A Look at Natural Church Development
 

   The "biotic" principle? Is that post-modern jargon, or something more familiar to the Bionic man?

   And by the way, what's a paradigm? And what possible difference could any of this make
to my understanding of the church, and maybe more importantly, my own journey in discipleship with the Lord?

   These are good questions, and I've asked them myself.


   The term "paradigm" was first popularized by Thomas Kuhn, American historian and philosopher of science. Kuhn was educated at Harvard University and taught at several universities. In 1962 Kuhn published The Structure of Scientific Revolutions, which claimed that science doesn't actually progress scientifically! He didn't necessarily make himself popular with this assertion!

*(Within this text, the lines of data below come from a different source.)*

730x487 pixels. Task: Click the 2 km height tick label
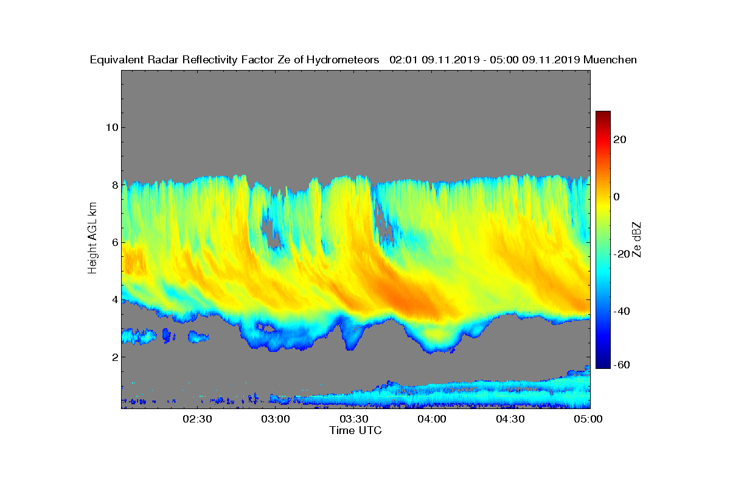(115, 357)
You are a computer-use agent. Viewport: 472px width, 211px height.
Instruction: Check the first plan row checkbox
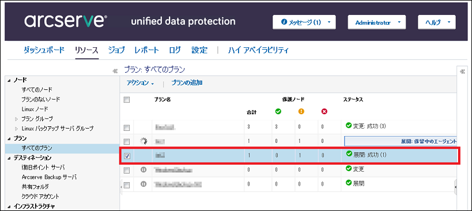click(127, 127)
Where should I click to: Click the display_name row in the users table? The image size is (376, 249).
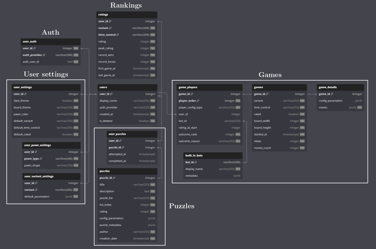point(126,101)
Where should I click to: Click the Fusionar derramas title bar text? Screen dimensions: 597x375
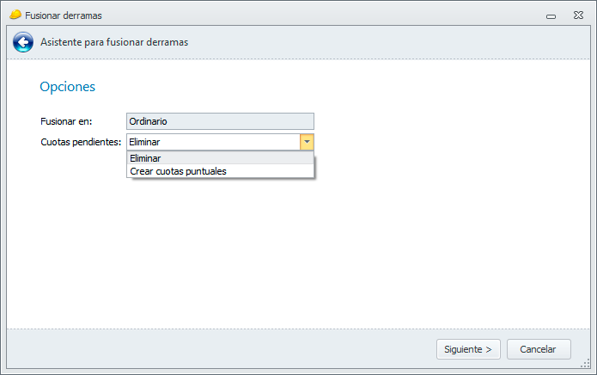[x=64, y=15]
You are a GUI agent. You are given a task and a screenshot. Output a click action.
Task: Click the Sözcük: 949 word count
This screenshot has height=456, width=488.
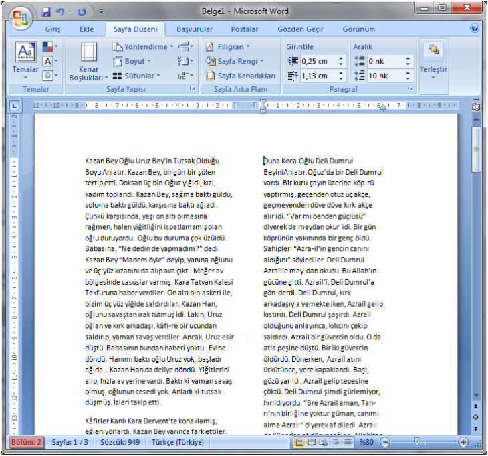[120, 443]
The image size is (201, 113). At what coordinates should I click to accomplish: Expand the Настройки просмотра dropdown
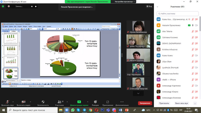pos(124,2)
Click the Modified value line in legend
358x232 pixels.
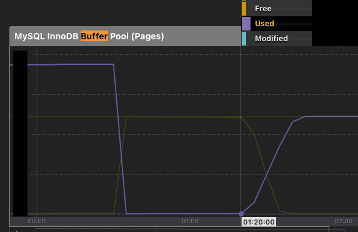coord(301,39)
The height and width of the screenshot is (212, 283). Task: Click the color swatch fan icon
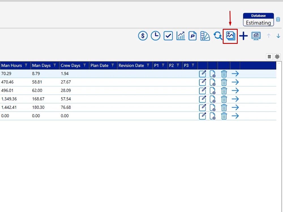click(205, 36)
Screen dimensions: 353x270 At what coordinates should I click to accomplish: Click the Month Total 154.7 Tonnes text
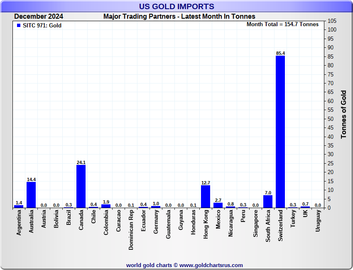[282, 25]
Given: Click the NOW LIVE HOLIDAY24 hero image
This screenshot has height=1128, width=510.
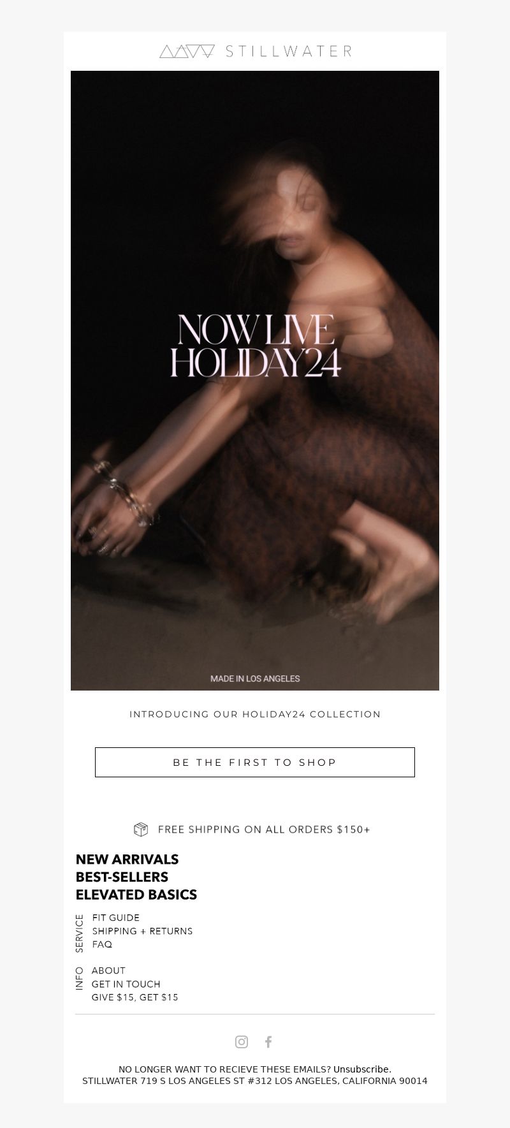Looking at the screenshot, I should pyautogui.click(x=255, y=381).
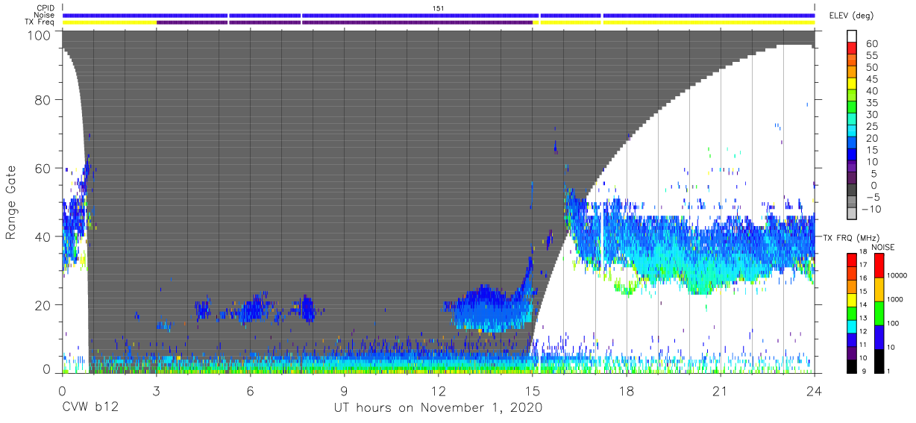The width and height of the screenshot is (916, 423).
Task: Select the green 100-level noise colorbar segment
Action: (879, 313)
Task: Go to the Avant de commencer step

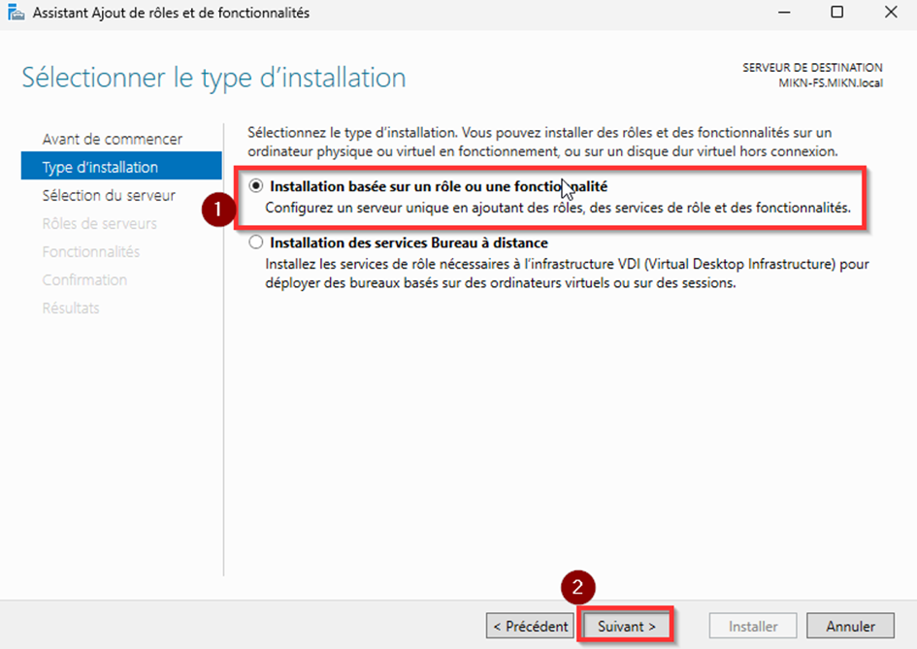Action: (112, 139)
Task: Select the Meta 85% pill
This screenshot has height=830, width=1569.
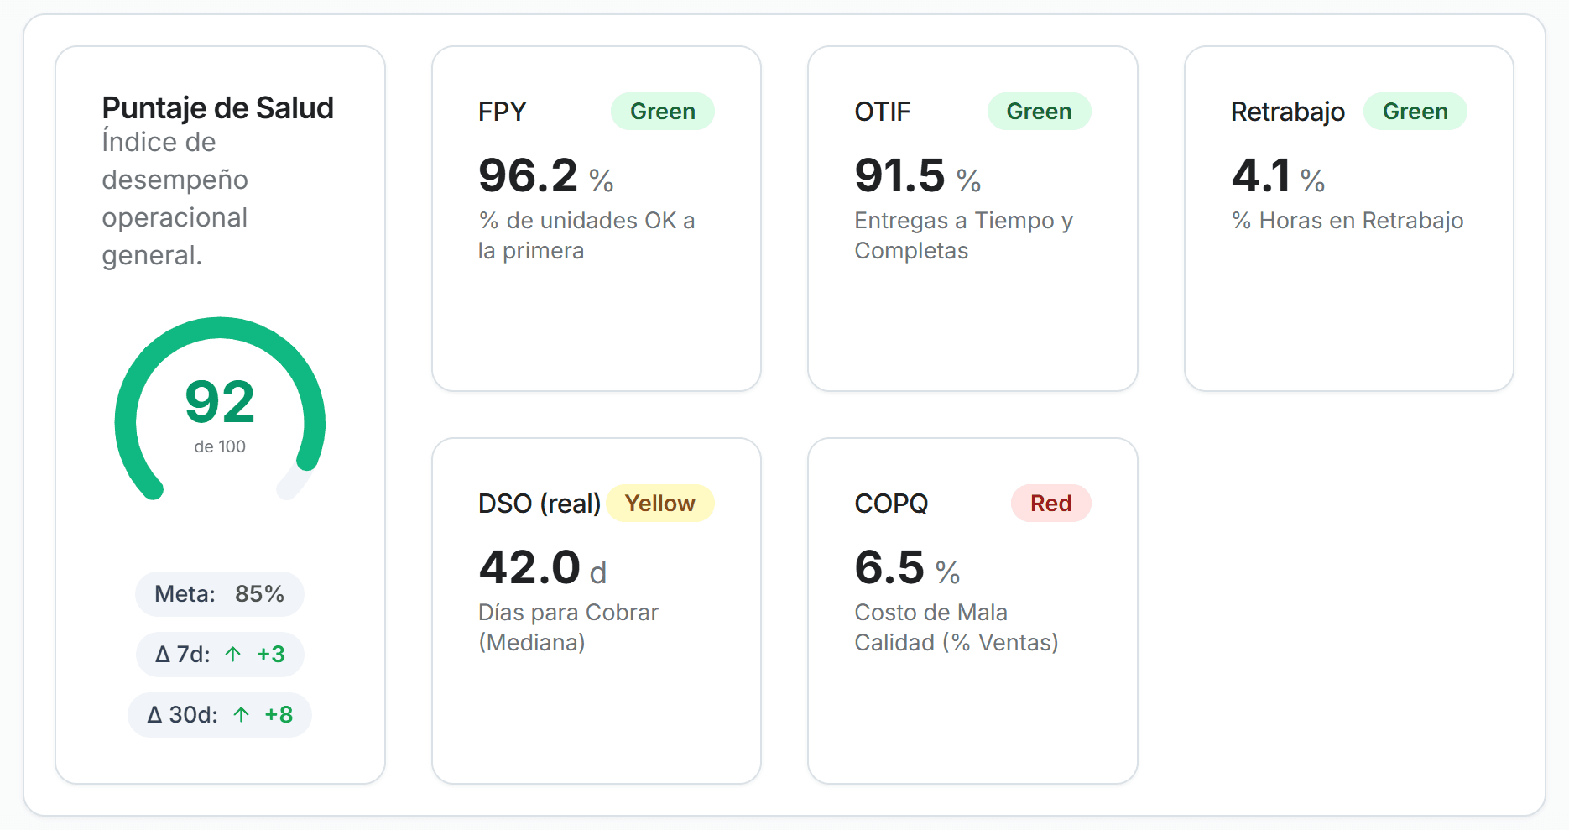Action: coord(220,594)
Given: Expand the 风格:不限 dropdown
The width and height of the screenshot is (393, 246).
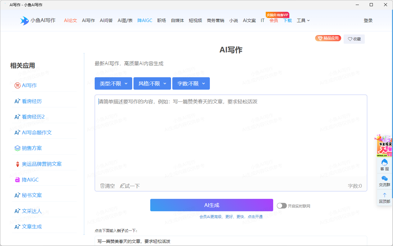Looking at the screenshot, I should (x=152, y=83).
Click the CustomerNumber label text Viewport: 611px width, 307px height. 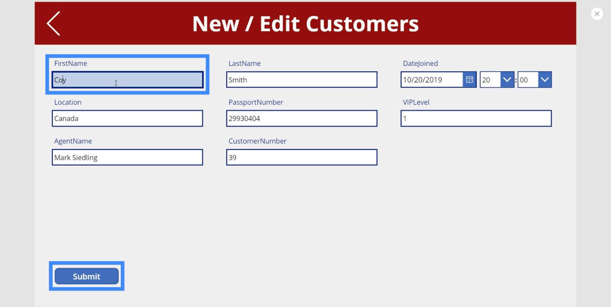pos(257,141)
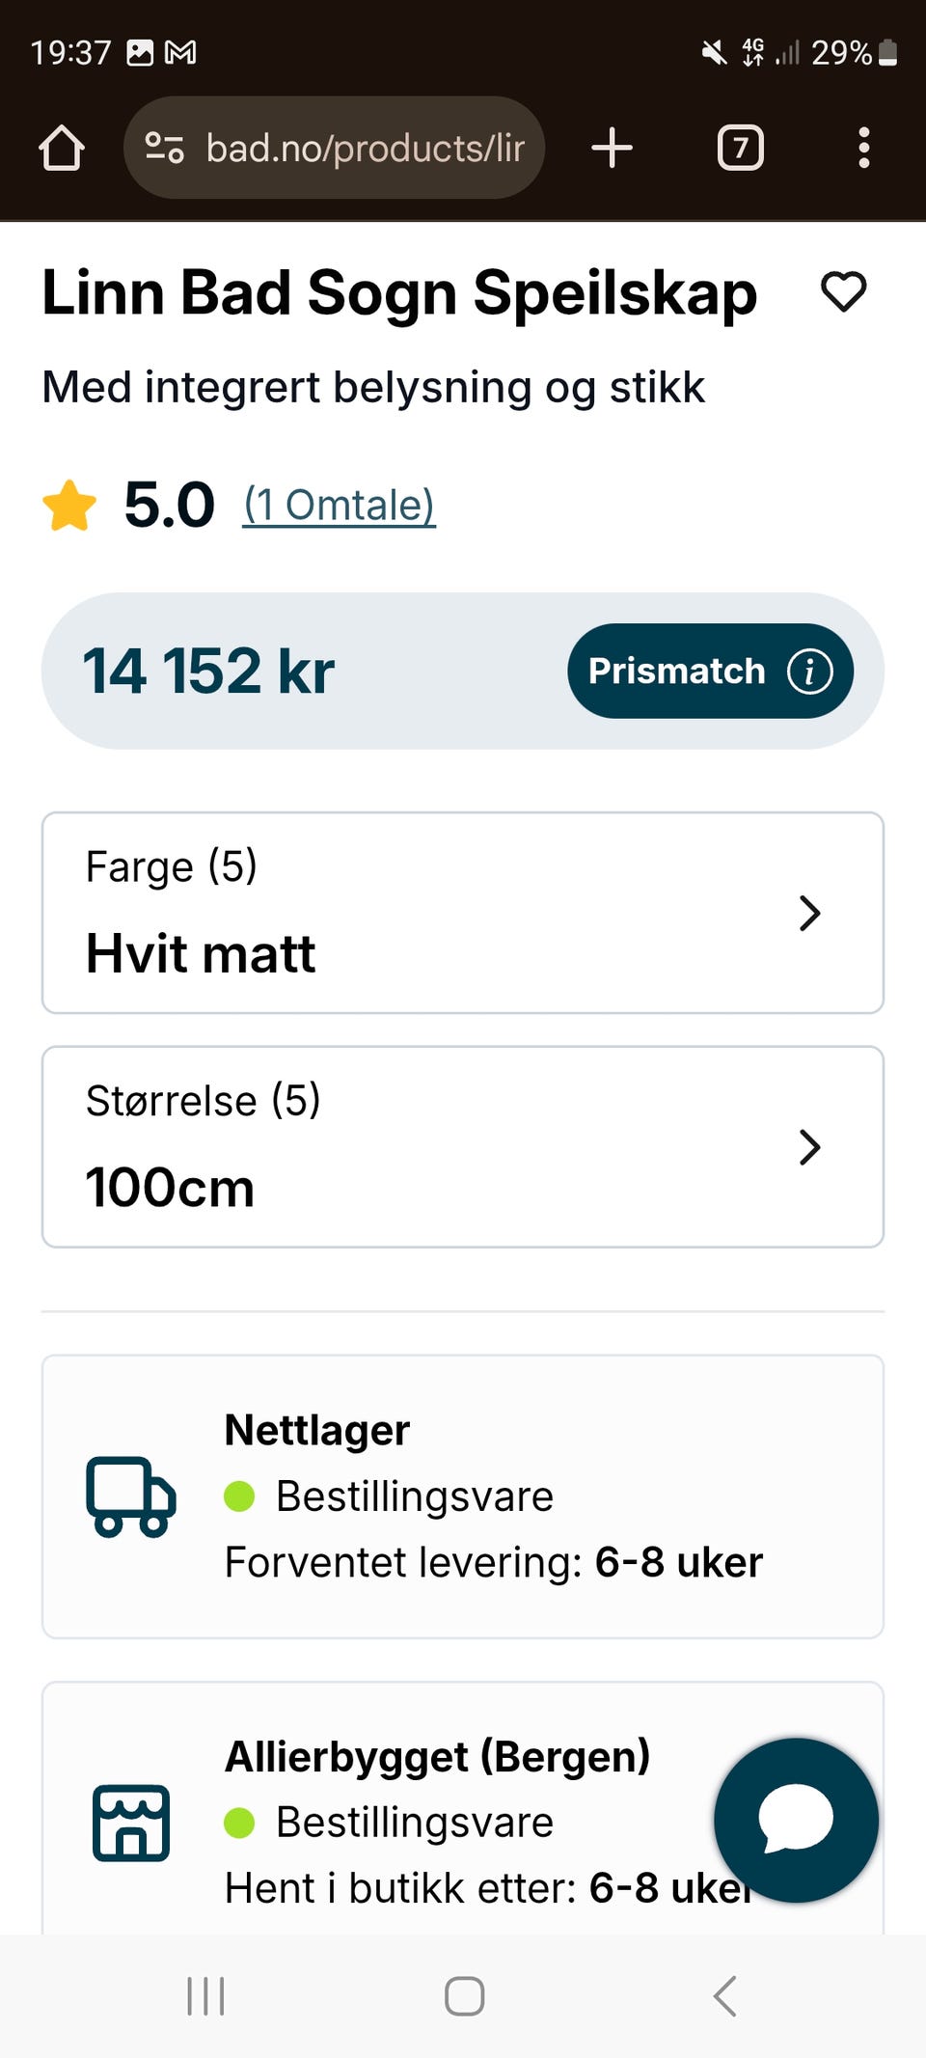Open a new browser tab
This screenshot has height=2058, width=926.
[612, 149]
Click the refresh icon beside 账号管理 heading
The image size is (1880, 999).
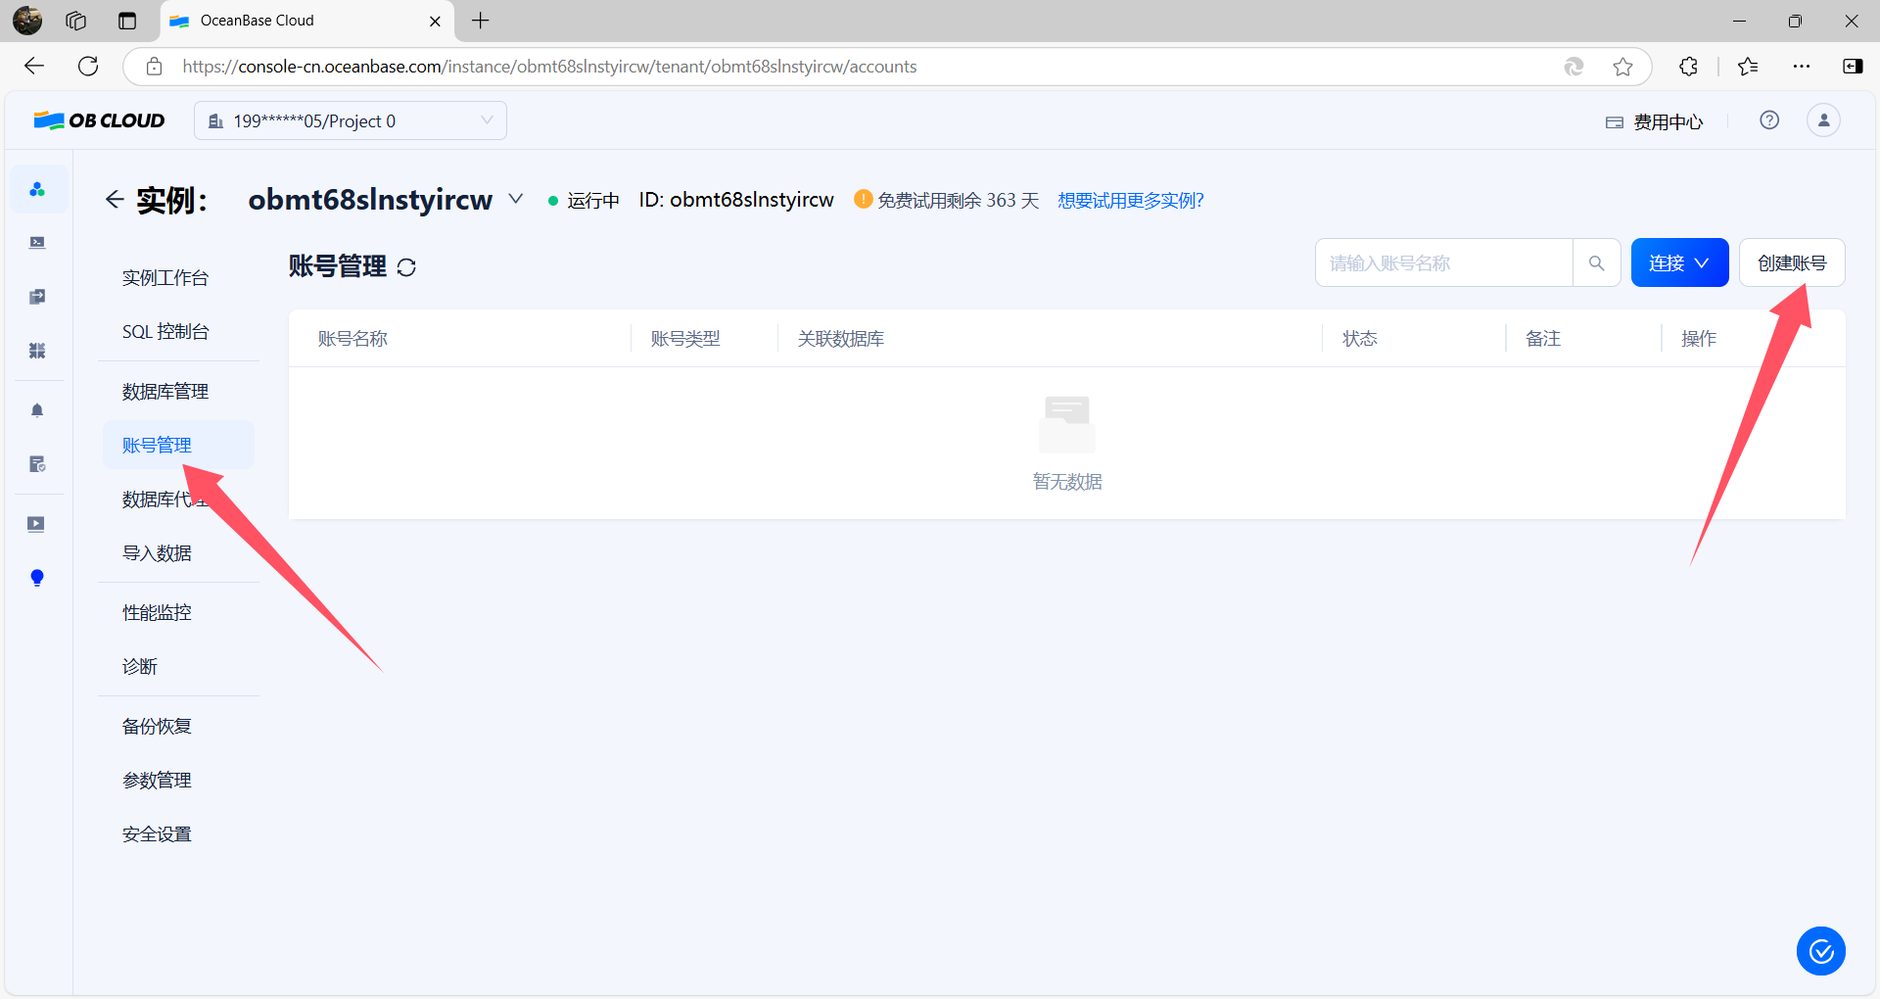click(406, 267)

   Kuhn argued that the scienctific community is the interpretive basis for science, and that scientists work within a paradigm (set of accepted beliefs), which eventually weakens until new theories and scientific methods replace it. A paradigm is like a model of reality, but it's more than merely a theory. It's closer to an interpretive framework, a set of glasses through which we view the world.

What Color Are Your Glasses?

   For example, until recently Newtonian physics governed the way we view reality. Most of us think in terms of cause and effect. However, when Einstein came along the simple Universe of cause and effect broke down, and probabilities and "relationships" became the standard. Since that time Heisenberg and others and the rising science of Quantum physics have made the predictable world even less predictable.

   The scientific western world view of Newton has a parallel in theology that is walked out practically in many churches. This world view says that miracles don't happen, and looks for natural explanations for apparently supernatural phenomena. In effect, the paradigm is a natural or technological world view. That world view is then imposed on the Scripture and interprets it, instead of allowing the Scripture to interpret experience.

   But it isn't only traditional churches who have blinders on or who are subject to error because they are influenced by a false paradigm. Most of us are influenced by faulty thinking in one way or another. In the fourth section of his book Schwarz lists some examples of technocratic thinking:

  • Once ordained, a pastor is automatically endowed with all spiritual authority for ministry.
  • Celebrate your services in this way, and the Holy Spirit will automatically descend upon your congregation.
  • Use this church growth program, and your church will automatically grow.

   And that's why Schwarz' work is relevant to church life. Schwarz exposes faulty thinking and false paradigms in our churches as well as in the church growth movement. In the process he makes some very helpful discoveries about the way God has designed the church. THAT is an understanding worth pursuing, because if we understand the biotic principles of growth that God has built into the church, we can "catch the wave" and get in on what God is already doing.

Natural Church Development

   There are three paradigms in operation among Christian churches in our day: the technocratic paradigm, the spiritualistic paradigm, and the biotic paradigm. Of these, the first two are far more common. From my own experience I would estimate that more than 90% of Christian churches operate out of one of the first two paradigms. And it becomes even more complex since different leaders in the same congregation may operate out of different paradigms.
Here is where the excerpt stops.